Randomized controlled trials have demonstrated the efficacy of selected β-blockers for preventing cardiovascular (CV) events in patients following myocardial infarction (MI) or with heart failure (HF). However, the effectiveness of β-blockers for preventing CV events in patients with hypertension has been questioned recently, but it is unclear whether this is a class effect.
Using electronic medical record and health plan data from the Cardiovascular Research Network Hypertension Registry, we compared incident MI, HF, and stroke in patients who were new β-blocker users between 2000 and 2009. Patients had no history of CV disease and had not previously filled a prescription for a β-blocker. Cox proportional hazards regression was used to examine the associations of atenolol and metoprolol tartrate with incident CV events using both standard covariate adjustment (n = 120 978) and propensity score–matching methods (n = 22 352).

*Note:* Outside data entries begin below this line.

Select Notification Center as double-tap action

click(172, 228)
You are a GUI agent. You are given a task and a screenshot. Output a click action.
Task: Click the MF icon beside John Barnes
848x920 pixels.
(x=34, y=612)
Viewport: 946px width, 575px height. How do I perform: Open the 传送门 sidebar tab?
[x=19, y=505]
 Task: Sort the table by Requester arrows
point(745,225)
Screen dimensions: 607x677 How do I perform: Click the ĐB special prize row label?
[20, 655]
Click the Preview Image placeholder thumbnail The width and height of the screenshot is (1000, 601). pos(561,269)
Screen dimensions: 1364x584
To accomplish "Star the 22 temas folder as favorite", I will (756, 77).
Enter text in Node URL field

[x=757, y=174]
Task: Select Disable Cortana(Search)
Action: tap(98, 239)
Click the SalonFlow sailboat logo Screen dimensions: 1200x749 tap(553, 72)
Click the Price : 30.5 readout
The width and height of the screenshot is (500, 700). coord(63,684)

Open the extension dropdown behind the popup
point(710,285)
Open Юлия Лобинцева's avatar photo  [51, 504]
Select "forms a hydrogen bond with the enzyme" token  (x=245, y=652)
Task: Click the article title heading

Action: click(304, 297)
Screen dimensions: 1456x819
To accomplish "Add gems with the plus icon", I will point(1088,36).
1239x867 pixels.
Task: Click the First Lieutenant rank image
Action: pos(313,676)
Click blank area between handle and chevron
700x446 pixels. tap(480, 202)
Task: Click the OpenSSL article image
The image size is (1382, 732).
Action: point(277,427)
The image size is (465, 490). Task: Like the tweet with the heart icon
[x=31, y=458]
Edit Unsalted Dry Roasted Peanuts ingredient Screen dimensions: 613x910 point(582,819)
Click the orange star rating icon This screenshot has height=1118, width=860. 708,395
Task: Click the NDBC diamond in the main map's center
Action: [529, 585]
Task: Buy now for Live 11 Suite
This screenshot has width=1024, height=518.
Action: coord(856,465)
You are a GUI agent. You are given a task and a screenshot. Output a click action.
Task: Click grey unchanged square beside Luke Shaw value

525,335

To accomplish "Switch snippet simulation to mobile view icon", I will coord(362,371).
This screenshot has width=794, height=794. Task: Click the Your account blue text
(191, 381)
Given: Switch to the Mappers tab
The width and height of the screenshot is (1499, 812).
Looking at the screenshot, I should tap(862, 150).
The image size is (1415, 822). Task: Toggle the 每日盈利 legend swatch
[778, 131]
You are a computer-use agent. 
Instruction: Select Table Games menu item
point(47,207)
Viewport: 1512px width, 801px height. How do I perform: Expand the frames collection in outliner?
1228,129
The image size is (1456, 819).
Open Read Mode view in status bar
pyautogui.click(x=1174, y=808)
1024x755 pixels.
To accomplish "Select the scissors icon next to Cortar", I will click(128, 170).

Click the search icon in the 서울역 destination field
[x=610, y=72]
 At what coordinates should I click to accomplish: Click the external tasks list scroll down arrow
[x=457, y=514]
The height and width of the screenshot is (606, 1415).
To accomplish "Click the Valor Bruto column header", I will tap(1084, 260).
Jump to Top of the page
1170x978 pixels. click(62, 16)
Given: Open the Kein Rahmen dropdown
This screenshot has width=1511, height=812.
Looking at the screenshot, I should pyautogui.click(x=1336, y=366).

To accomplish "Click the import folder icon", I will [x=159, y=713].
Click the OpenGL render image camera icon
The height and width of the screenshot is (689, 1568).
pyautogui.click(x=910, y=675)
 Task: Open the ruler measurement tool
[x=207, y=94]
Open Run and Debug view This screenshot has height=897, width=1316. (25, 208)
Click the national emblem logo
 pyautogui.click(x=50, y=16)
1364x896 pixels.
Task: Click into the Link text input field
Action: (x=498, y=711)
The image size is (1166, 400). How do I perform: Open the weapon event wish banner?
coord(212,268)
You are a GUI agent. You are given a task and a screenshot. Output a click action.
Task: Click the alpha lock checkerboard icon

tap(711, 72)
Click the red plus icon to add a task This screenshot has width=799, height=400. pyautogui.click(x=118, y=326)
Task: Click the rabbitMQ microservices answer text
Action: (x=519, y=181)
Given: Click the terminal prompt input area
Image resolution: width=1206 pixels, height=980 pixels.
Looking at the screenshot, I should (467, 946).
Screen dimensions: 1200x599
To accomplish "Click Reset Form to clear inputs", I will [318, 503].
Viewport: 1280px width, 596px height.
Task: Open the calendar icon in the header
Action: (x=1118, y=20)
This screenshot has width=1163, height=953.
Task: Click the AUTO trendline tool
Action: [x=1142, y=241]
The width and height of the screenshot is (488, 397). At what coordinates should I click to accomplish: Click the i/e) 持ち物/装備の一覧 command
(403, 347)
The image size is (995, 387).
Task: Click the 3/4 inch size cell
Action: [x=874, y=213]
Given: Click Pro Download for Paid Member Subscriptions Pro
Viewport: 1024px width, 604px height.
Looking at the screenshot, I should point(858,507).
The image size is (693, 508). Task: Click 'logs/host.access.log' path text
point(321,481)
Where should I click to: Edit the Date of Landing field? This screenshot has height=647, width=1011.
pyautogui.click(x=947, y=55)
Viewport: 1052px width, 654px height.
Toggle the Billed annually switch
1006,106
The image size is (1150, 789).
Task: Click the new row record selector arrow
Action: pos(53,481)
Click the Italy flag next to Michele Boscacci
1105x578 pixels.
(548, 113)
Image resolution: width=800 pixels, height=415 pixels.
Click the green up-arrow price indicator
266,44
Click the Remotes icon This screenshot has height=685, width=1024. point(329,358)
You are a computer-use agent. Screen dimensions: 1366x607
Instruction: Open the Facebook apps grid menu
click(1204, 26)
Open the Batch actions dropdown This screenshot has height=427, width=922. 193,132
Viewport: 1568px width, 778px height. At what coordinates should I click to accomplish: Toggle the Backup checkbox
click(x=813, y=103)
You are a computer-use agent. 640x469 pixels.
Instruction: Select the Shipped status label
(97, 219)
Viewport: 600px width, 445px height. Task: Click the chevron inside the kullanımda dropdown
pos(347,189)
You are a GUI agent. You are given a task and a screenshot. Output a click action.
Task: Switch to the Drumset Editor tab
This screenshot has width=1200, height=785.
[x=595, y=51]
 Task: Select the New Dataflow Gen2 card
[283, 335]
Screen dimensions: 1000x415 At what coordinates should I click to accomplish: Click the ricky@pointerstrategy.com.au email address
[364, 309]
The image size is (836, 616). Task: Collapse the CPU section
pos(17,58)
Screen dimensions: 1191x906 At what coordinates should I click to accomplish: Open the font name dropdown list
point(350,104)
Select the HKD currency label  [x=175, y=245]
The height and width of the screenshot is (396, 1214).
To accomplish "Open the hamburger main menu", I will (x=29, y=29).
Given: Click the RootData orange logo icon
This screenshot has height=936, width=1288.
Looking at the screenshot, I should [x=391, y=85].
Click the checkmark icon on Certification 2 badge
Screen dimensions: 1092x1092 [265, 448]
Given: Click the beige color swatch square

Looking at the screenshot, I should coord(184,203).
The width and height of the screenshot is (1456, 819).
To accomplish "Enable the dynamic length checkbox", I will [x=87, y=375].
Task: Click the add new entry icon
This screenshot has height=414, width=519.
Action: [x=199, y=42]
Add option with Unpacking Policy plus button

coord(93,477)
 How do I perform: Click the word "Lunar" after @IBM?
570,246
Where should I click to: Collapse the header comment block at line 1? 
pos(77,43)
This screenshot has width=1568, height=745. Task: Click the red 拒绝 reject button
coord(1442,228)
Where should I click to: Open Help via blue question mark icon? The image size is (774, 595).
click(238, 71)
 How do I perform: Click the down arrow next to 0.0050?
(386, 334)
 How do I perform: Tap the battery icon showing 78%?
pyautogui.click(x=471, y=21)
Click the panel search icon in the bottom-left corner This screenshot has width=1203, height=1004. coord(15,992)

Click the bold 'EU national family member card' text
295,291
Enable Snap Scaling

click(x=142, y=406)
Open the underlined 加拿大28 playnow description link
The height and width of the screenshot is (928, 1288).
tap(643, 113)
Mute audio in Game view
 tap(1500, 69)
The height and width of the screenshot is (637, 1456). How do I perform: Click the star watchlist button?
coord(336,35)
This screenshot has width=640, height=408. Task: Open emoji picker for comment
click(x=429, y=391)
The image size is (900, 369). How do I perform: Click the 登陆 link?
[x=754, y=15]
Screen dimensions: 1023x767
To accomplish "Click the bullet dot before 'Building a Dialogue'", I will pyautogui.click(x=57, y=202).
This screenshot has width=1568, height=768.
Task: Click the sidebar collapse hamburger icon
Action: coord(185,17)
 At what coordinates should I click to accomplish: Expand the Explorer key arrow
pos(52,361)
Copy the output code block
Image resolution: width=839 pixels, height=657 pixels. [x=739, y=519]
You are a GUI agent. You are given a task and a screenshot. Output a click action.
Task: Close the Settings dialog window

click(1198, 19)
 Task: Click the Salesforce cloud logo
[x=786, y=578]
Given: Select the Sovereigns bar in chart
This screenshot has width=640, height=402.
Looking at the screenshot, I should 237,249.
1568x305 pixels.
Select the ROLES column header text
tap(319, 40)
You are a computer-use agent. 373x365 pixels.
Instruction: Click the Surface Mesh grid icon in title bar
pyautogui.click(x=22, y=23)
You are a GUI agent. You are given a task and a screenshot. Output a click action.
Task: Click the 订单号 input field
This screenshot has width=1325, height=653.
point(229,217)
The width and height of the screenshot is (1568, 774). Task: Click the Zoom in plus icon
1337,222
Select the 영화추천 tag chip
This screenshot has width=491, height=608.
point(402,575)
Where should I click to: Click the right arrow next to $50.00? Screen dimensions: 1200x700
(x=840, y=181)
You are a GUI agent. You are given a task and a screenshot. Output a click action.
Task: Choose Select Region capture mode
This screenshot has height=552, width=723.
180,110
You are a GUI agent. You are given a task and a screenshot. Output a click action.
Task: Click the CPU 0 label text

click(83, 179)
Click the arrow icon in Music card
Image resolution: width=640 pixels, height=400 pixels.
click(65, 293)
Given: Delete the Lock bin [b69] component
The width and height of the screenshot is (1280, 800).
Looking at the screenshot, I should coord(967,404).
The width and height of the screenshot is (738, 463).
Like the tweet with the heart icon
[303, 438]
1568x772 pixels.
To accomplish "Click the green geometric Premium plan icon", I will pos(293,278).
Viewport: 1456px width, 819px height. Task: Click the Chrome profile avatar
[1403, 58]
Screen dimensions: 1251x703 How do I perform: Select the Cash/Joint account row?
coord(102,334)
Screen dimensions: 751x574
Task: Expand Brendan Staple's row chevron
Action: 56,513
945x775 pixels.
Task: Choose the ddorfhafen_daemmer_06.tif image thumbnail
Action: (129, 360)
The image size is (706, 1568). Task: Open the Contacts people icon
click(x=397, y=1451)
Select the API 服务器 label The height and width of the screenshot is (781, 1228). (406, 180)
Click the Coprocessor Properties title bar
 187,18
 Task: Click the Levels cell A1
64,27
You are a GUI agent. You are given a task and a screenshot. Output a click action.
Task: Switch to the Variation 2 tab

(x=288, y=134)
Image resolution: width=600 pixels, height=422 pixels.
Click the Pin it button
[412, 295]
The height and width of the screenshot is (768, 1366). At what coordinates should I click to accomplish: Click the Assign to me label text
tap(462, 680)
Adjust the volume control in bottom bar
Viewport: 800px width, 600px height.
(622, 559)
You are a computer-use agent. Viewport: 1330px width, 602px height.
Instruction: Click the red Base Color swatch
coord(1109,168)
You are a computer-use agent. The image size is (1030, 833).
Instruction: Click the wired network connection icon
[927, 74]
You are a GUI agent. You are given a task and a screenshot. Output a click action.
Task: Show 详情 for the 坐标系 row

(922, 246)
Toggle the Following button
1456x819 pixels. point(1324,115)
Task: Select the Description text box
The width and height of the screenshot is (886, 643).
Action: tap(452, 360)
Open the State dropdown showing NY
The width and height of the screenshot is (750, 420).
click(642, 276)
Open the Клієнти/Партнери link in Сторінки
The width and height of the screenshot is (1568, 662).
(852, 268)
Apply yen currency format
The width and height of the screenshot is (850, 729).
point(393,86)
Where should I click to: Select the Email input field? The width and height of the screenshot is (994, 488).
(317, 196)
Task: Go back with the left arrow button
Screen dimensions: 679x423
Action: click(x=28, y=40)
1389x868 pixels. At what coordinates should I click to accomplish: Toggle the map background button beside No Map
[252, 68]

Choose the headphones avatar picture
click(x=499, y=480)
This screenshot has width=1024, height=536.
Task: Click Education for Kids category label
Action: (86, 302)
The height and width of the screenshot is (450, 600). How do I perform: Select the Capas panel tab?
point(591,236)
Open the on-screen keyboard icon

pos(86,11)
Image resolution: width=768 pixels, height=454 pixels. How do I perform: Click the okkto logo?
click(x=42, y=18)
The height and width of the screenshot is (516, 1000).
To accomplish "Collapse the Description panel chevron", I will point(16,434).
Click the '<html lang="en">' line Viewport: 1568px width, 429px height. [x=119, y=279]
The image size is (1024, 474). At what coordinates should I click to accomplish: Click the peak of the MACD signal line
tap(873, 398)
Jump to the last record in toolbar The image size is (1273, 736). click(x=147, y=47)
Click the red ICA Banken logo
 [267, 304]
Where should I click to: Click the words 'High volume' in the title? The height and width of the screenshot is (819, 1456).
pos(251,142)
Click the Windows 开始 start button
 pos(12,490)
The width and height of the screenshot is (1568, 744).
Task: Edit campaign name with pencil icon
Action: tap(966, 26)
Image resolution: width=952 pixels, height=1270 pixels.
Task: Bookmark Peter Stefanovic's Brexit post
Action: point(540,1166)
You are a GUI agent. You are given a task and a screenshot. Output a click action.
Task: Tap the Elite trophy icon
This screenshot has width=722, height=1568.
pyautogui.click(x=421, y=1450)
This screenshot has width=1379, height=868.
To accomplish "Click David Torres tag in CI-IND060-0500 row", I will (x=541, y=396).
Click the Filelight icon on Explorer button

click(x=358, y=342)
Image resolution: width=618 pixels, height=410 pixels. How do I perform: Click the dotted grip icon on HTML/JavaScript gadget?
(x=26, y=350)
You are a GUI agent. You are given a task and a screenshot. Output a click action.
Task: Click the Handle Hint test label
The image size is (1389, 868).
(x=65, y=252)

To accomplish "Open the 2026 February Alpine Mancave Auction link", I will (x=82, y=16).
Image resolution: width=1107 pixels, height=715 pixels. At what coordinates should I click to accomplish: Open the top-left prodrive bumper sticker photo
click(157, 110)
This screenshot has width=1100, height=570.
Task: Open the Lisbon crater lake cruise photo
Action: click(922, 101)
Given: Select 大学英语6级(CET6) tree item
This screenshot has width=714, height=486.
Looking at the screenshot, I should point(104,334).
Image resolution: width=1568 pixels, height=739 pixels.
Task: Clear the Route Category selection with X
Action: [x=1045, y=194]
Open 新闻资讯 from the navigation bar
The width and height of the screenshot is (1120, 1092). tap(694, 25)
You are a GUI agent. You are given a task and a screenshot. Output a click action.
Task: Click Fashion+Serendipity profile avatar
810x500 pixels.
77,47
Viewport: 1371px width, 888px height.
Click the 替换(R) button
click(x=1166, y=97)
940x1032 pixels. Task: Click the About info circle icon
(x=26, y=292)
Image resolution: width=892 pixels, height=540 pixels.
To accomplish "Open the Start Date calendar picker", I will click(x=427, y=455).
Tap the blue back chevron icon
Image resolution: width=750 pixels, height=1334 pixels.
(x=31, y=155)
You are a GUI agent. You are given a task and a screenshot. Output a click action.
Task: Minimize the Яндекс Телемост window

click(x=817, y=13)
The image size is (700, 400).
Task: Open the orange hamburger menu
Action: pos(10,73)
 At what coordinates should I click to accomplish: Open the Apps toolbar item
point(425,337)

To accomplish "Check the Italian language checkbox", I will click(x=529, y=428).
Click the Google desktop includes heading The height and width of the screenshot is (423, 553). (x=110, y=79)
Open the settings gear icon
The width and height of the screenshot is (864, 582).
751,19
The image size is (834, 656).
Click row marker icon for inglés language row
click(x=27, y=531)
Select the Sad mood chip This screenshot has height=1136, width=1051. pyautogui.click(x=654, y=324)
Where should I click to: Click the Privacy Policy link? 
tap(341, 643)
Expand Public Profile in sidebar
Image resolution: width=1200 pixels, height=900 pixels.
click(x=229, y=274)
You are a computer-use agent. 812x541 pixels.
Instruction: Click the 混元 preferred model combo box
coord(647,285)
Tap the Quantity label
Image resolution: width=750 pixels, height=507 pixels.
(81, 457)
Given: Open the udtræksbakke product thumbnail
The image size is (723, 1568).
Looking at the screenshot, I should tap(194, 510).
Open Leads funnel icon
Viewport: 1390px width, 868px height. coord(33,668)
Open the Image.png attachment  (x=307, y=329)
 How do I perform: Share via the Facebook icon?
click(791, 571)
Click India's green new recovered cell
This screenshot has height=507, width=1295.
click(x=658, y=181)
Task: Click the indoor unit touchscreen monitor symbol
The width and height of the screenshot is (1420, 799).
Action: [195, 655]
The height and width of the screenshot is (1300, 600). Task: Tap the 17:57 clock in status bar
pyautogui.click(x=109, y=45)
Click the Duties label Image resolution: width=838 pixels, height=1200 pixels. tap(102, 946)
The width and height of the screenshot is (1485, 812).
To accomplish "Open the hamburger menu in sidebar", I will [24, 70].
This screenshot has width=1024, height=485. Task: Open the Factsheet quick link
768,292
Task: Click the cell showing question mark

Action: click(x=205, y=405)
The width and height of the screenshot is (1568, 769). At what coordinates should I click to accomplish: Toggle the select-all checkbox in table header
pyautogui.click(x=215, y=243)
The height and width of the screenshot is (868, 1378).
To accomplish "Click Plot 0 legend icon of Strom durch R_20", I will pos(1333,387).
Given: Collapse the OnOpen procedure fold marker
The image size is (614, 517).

During follow-up (median, 5.2 years), there were 3517 incident MI, 3272 incident HF, and 3664 incident stroke events. Hazard ratios for MI, HF, and stroke in metoprolol tartrate users were 0.99 (95% CI, 0.97-1.02), 0.99 (95% CI, 0.96-1.01), and 0.99 (95% CI, 0.97-1.02), respectively. An alternative approach using propensity score matching yielded similar results in 11 176 new metoprolol tartrate users, who were similar to 11 176 new atenolol users with regard to demographic and clinical characteristics.
There were no statistically significant differences in incident CV events between atenolol and metoprolol tartrate users with hypertension. Large registries similar to the one used in this analysis may be useful for addressing comparative effectiveness questions that are unlikely to be resolved by randomized trials.